• _Aufgabenbeschreibung_:
Gib bitte den Abschnitt vom Anfang der Datensätze bis einschließlich der Zeile mit „tap(280, 252)“ als nummerierte Liste ohne Leerzeilen wieder.

::::

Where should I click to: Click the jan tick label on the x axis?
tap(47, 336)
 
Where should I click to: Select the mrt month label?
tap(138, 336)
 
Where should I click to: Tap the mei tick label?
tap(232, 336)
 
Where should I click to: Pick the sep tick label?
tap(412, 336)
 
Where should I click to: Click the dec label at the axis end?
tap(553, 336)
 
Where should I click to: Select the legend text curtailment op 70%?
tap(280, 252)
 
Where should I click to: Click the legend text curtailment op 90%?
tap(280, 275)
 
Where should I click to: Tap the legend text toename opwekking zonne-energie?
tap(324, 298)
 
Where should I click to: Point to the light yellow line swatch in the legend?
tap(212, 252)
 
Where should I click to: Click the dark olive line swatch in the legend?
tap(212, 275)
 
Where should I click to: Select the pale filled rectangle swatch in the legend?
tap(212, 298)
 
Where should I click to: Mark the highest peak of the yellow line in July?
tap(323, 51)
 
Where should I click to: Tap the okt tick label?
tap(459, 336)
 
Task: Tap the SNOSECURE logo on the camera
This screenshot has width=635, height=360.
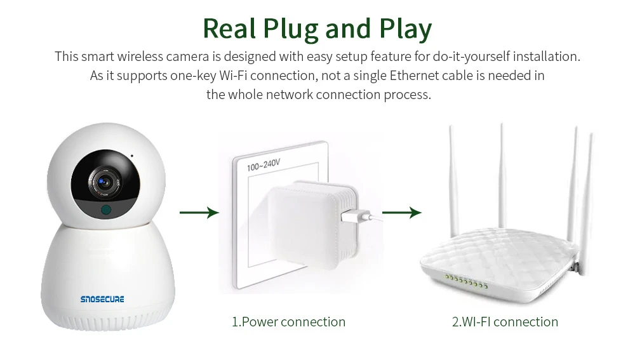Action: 103,299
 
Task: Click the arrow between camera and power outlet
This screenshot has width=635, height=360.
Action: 199,213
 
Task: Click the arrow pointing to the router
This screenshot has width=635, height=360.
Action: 401,213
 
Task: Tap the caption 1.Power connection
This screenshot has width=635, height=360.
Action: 288,322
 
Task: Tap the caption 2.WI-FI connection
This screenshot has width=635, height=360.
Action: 505,322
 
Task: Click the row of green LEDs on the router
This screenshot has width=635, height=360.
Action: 465,281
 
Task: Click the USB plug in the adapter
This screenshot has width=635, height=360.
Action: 351,215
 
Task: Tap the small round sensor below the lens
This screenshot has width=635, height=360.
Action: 105,210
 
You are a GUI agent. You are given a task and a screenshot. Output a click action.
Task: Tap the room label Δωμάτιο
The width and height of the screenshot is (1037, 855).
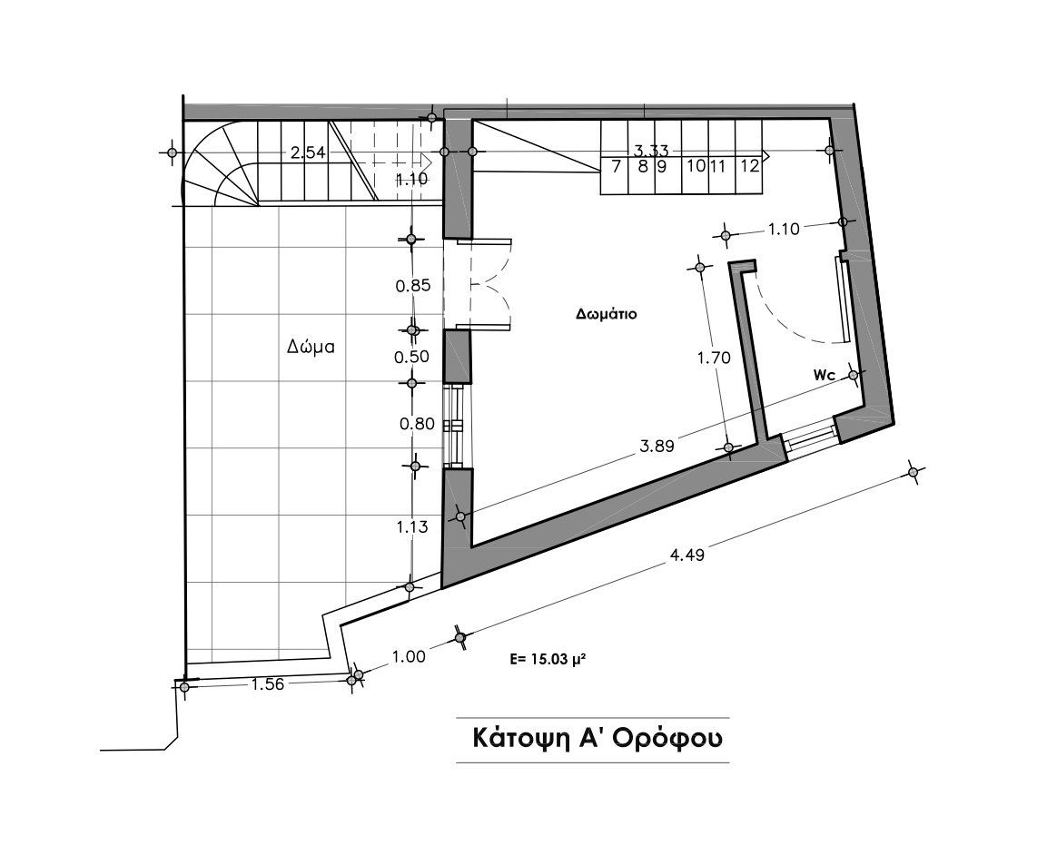(x=604, y=315)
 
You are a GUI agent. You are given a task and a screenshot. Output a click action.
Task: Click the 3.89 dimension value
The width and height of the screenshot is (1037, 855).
(x=657, y=446)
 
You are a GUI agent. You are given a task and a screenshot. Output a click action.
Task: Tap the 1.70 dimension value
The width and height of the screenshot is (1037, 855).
(x=713, y=358)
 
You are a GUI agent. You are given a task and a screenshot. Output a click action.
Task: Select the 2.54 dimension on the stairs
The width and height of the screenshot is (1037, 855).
(x=307, y=153)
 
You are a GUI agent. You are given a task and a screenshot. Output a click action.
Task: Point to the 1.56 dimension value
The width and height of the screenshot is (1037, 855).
(x=267, y=684)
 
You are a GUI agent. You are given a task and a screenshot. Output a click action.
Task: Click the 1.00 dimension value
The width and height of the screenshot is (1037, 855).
(x=410, y=657)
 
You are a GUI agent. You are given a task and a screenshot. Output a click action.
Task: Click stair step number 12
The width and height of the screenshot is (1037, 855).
(x=749, y=165)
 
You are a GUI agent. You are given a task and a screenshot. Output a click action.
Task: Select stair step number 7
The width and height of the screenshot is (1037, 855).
(x=616, y=165)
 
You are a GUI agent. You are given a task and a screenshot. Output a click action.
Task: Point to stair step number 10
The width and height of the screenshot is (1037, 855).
(x=696, y=165)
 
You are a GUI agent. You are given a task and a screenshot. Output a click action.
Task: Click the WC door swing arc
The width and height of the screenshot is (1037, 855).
(x=790, y=318)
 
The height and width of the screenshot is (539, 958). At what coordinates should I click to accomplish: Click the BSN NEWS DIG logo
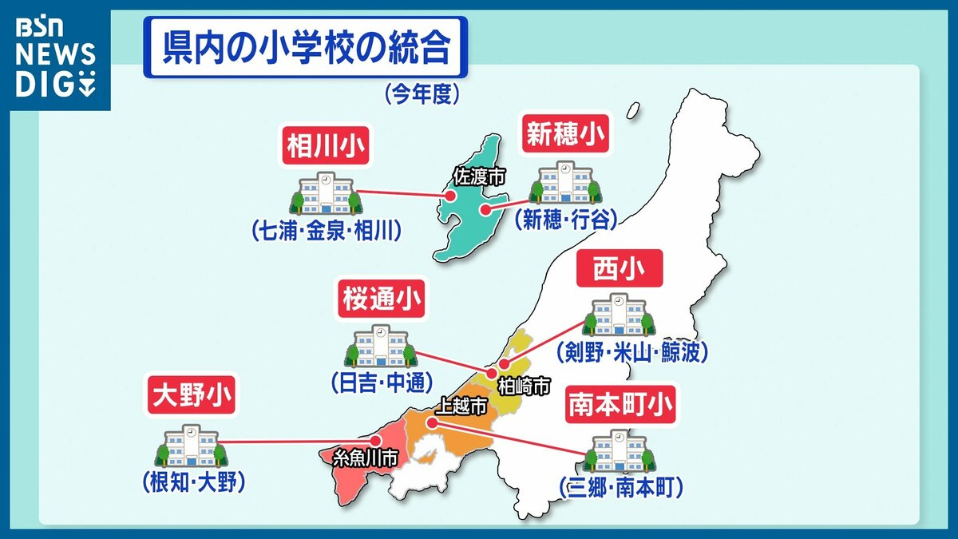tap(56, 56)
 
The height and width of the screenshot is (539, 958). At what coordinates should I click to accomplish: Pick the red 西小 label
tap(620, 272)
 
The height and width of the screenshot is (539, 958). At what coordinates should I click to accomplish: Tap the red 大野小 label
tap(186, 395)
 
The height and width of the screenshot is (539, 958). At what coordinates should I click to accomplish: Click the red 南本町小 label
tap(620, 405)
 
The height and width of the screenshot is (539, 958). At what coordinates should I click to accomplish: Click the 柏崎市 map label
tap(523, 387)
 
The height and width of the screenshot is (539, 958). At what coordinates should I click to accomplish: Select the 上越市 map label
tap(459, 406)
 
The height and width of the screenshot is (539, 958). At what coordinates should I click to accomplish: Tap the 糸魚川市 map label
tap(365, 458)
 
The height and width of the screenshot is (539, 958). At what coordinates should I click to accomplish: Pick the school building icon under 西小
tap(620, 316)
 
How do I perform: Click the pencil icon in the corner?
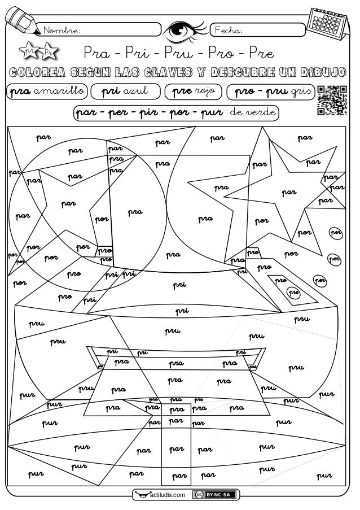[x=19, y=20]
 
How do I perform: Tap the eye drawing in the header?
[x=185, y=29]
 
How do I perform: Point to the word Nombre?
[x=63, y=30]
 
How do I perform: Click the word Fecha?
[x=229, y=29]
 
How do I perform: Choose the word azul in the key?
[x=135, y=91]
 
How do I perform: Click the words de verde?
[x=252, y=112]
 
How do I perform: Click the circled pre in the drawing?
[x=293, y=292]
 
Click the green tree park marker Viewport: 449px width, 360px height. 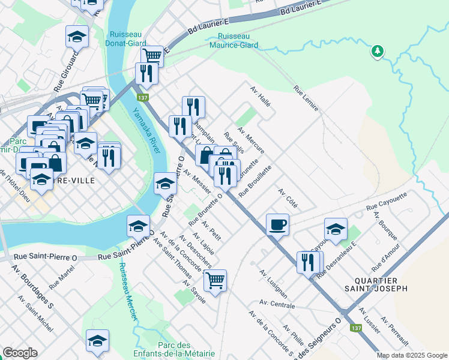coord(377,52)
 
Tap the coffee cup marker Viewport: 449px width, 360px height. coord(277,224)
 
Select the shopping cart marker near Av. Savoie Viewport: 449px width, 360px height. coord(215,279)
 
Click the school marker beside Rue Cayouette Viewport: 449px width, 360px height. coord(336,228)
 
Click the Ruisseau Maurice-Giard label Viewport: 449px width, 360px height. coord(234,41)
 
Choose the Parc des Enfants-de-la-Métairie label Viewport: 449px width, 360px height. coord(174,350)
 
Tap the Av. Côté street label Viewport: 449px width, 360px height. coord(288,196)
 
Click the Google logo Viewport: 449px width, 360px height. coord(20,353)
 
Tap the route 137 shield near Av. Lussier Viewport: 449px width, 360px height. coord(356,328)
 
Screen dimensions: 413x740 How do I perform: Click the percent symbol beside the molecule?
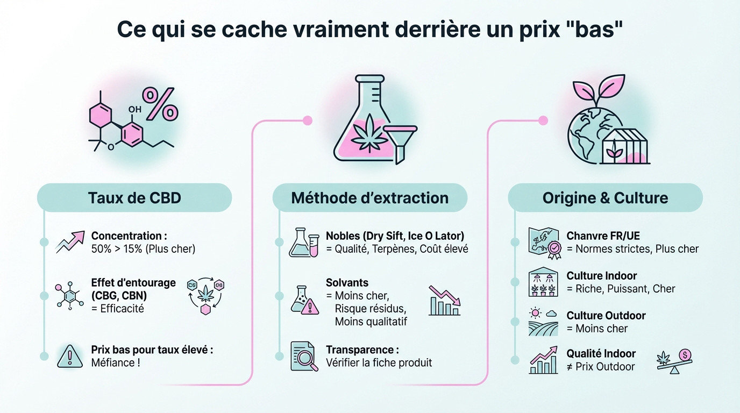pyautogui.click(x=160, y=103)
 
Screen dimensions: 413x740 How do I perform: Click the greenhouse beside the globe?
pyautogui.click(x=625, y=146)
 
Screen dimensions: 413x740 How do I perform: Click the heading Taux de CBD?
pyautogui.click(x=134, y=197)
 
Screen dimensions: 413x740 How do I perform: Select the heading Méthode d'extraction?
pyautogui.click(x=369, y=197)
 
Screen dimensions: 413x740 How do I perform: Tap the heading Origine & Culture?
pyautogui.click(x=605, y=197)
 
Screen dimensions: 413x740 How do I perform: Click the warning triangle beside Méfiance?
pyautogui.click(x=70, y=356)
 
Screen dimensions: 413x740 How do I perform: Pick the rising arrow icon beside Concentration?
pyautogui.click(x=70, y=242)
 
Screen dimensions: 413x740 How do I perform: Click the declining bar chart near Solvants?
pyautogui.click(x=444, y=301)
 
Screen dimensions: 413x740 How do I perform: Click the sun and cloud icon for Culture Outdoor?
pyautogui.click(x=542, y=321)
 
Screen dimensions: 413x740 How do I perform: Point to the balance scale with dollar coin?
pyautogui.click(x=674, y=360)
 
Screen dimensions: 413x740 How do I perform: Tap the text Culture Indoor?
pyautogui.click(x=601, y=276)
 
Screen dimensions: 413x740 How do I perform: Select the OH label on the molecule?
pyautogui.click(x=135, y=109)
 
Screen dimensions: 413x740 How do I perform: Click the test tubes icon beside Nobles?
pyautogui.click(x=304, y=242)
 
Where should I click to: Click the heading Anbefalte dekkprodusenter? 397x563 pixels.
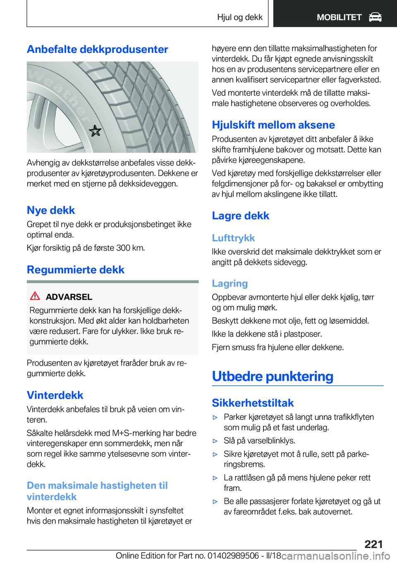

::::

• _Lösung der Aufgabe_:
1. Where should I click to: Click the jan tick label on the x axis?
2. tap(47, 336)
3. Where should I click to: Select the mrt month label?
4. tap(138, 336)
5. Where should I click to: Tap the mei tick label?
6. tap(232, 336)
7. Where should I click to: Pick the sep tick label?
8. tap(412, 336)
9. Where should I click to: Click the dec label at the axis end?
10. tap(553, 336)
11. Where should I click to: Select the legend text curtailment op 70%?
12. tap(280, 252)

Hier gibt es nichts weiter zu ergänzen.